• _Task details_: Look through the entries below for the string "will", and copy each line where it is found.

Collected data

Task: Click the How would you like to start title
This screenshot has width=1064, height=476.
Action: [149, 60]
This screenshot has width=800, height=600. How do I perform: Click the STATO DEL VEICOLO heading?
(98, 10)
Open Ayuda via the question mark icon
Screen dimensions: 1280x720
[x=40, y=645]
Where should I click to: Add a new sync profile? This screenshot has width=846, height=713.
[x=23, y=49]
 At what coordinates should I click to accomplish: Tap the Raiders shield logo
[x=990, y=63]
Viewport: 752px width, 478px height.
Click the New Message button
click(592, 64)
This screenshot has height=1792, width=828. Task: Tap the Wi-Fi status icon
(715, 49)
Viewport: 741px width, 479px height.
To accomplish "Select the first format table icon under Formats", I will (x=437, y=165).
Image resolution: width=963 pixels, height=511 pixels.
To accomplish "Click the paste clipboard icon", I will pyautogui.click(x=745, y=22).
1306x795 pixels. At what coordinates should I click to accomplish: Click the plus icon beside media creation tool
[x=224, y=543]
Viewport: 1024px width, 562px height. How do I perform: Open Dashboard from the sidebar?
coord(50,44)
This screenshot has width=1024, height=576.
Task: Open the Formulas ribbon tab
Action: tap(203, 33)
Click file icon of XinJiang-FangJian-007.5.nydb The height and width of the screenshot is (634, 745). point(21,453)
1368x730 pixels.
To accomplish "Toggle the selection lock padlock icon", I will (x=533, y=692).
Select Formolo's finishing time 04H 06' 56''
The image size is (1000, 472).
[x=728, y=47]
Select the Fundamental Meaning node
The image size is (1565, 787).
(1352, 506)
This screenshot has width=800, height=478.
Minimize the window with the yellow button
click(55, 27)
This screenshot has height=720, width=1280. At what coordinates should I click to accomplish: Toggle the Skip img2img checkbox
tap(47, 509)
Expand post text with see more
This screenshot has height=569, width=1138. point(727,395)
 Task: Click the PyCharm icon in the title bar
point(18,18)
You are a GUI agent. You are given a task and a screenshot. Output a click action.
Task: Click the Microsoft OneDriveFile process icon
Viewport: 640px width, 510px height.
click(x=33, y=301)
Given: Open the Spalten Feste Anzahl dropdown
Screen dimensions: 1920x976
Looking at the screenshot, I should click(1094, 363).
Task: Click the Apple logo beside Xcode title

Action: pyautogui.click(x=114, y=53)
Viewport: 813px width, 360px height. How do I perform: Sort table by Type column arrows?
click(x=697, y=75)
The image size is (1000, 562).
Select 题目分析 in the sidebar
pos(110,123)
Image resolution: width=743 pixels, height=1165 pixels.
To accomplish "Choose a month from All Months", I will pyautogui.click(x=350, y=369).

• _Task response_:
To accomplish "Select the first format table icon under Formats", I will (x=437, y=165).
To accomplish "Click the paste clipboard icon", I will pyautogui.click(x=745, y=22).
To accomplish "Toggle the selection lock padlock icon", I will (x=533, y=692).
To accomplish "Choose a month from All Months", I will pyautogui.click(x=350, y=369).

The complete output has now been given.